Combined therapeutic-effect destroys the novelty of a combination claim, regardless of regulatory status (T 2056/17)

In the recent appeal case T 2056/17 the patent (EP2695618) in question related to pharmaceutical composition for use in the treatment of epilepsy, comprising lacosamide (LCM) and levetiracetam (LVT). The granted claim specified that the LCM and LVT are provided in separate dosage forms, and administered simultaneously and/or subsequently.  The prior art cited against the patent (D2, Jatuzis et al.) was a report of clinical trials evaluating the effect of LCM add-on therapy to baseline treatment with antiepileptic drugs (AEDs) including LVT.  

The Board of Appeal found that, given that the AEDs were provided as a baseline treatment, the dose of the AEDs (including LVT) had to have been sufficient to provide a treatment effect. Furthermore, as LCM and the AEDs were administered together during part of the trial, the drugs could be assumed to have been present together at therapeutic levels in the patients. However, the patentee argued that D2 only disclosed the use of LCM as an adjunctive therapy, i.e. a therapy used to assist the primary therapy of AEDs. Particularly, the patentee pointed out that "adjunctive and combination therapy have different meanings in the context of marketing authorisations: they implied different clinical set-ups and required different experimental evidence. Therefore, D2 did not allow the reader to draw any conclusion on a combination therapy".

Cat-Owl combination

The Board of Appeal did not agree with the patentee's argument. Particularly, the Board could find no basis for interpreting the feature "pharmaceutical combination" narrowly or restricted to the meaning used in the specific context of marketing authorisations. The Board concluded that the design of the clinical trials in D2 implied the combined effect of LCM and LVT. The combination claim was therefore found to lack novelty in view of the report of the previous clinical trial. 

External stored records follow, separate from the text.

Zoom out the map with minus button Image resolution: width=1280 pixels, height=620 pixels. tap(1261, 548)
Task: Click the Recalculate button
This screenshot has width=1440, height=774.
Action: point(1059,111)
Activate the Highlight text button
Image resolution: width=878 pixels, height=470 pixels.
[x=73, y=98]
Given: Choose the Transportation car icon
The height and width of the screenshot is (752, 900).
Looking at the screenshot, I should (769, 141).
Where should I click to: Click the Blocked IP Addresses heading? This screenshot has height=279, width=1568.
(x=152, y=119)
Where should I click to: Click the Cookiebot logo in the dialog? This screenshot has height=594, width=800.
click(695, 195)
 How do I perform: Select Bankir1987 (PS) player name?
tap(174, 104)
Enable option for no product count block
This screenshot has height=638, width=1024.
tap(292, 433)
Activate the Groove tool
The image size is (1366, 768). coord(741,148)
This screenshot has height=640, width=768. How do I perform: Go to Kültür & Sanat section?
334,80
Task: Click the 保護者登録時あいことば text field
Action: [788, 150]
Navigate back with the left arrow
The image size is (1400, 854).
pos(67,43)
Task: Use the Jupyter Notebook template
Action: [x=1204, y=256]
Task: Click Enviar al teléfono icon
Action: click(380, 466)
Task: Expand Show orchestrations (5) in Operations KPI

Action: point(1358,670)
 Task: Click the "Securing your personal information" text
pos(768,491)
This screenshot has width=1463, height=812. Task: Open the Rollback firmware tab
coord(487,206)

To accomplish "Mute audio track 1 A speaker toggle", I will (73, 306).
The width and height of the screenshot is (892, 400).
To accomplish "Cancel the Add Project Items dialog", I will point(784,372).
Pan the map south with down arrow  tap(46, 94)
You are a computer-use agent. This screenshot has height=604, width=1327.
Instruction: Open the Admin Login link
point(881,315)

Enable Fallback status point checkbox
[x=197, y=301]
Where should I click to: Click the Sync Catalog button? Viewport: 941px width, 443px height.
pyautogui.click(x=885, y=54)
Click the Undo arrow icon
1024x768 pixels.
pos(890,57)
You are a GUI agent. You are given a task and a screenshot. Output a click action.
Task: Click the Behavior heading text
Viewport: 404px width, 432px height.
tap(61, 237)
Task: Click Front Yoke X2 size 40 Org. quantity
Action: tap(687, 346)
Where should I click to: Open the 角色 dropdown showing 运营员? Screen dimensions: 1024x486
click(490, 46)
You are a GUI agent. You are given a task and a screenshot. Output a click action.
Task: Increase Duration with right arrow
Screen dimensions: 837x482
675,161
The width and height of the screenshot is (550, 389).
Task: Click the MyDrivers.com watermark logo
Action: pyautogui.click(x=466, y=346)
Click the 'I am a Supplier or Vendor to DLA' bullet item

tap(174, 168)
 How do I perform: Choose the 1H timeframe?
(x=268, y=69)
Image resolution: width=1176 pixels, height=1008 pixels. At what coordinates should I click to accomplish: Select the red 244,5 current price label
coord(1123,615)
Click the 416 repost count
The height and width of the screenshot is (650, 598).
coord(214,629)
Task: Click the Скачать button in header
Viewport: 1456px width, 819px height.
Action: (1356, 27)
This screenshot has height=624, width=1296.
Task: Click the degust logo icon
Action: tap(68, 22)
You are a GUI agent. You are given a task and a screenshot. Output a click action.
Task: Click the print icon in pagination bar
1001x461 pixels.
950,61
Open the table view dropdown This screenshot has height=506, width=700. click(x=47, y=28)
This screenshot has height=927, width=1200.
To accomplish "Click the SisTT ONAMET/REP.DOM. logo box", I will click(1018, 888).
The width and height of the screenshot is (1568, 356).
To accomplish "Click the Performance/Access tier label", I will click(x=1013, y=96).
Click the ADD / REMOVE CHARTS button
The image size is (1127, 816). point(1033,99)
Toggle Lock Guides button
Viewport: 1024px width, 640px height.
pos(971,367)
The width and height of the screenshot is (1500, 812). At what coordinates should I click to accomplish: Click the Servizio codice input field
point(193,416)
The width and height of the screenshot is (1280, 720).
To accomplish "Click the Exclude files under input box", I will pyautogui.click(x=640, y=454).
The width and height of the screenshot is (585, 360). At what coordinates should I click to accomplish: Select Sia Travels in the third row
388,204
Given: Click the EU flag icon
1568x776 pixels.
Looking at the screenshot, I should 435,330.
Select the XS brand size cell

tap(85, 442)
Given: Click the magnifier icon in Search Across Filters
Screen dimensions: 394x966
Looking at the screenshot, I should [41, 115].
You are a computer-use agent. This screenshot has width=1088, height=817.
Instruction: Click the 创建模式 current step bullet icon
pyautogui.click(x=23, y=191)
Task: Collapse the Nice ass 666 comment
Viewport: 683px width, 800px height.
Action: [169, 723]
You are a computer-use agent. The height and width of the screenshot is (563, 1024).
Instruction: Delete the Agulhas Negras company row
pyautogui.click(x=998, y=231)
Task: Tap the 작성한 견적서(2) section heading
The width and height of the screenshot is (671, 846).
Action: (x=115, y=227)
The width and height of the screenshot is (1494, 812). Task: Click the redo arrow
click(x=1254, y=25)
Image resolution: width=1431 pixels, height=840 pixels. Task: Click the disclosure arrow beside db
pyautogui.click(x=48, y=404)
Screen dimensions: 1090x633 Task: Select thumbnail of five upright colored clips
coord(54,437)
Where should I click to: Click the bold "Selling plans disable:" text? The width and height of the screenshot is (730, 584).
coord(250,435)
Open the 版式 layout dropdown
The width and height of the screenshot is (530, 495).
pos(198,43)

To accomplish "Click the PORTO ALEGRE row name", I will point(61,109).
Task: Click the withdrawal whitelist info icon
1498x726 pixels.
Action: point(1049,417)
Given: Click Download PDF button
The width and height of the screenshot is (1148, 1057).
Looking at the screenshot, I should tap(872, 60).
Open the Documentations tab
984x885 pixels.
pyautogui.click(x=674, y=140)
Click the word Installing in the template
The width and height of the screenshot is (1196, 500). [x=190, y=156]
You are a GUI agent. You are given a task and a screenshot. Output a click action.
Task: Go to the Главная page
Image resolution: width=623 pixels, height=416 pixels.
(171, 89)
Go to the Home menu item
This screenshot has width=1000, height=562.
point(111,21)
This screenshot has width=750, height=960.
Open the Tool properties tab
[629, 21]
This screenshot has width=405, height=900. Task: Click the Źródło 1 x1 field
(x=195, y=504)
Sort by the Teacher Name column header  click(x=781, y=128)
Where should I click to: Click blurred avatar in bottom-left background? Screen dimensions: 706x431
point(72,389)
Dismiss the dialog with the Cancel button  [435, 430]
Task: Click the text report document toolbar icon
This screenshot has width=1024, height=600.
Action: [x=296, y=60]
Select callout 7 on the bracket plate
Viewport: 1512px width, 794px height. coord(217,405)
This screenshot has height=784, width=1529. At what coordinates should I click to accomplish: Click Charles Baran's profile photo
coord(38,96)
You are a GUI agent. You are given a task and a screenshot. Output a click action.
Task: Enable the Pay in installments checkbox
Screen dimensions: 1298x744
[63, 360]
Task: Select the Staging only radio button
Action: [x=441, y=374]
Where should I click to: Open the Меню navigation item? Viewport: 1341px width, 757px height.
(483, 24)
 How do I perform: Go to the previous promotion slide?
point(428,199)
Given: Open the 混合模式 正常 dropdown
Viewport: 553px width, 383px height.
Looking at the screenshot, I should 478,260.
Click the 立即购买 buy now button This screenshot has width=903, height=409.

The inventiveness of combination claims (T 2168/17)

In the appeal case T 2168/17, the patent related to a combination of an anti-BLyS antibody and an anti-CD20 antibody (e.g. rituximab) for use in the treatment of lupus (e.g. SLE). The closest prior art was identified as a document disclosing the treatment of SLE with rituximab. Particularly, the document provided data showing that rituximab reduced peripheral B cells in SLE patients, where it is known that SLE pathology is partly associated with peripheral B cell levels. The prior art did not disclose the use of rituximab in combination with an anti-BLyS antibody (which also targets B cells). The data provided in the application as filed demonstrated that the use of either an anti-BlyS antibody or rituximab alone depleted B cells, but concluded that rituximab monotherapy might not be adequate by itself to treat SLE. The prior art therefore suggested combining rituximab with, among other things, an agent that blocks the BLyS system. 

The patentee argued that in view of the number of different options that the skilled person could try in a potential rituximab combination therapy, it would not have been obvious to try an anti-BlyS antibody in particular. The Board of Appeal did not agree, and found that there was no reason in the prior art for the skilled person to have rejected the use of an anti-Blys antibody as one of a number of the obvious alternatives (compare the recent UK High Court decision in Bayer v Teva on whether the selection of a formulation salt was obvious to try, IPKat). The Board of Appeal also considered whether it would have been obvious to a skilled person that the claimed combination would have a particularly beneficial effect. However, inventive step based on an unexpected technical effect was rejected in view of the known mechanism of action of anti-Blys antibodies. The combination claim was therefore found to lack inventive step in view of the prior art. 

Final thoughts

Neither of the decisions in T 2056/17 or T 2168/17 are particularly surprising given the facts of the cases, and the case law on combination claims. These cases are a reminder that, given that there will usually be mechanistic justification for combining two drugs based on the underlying science, demonstrating the patentability of a combination therapy can be an uphill battle.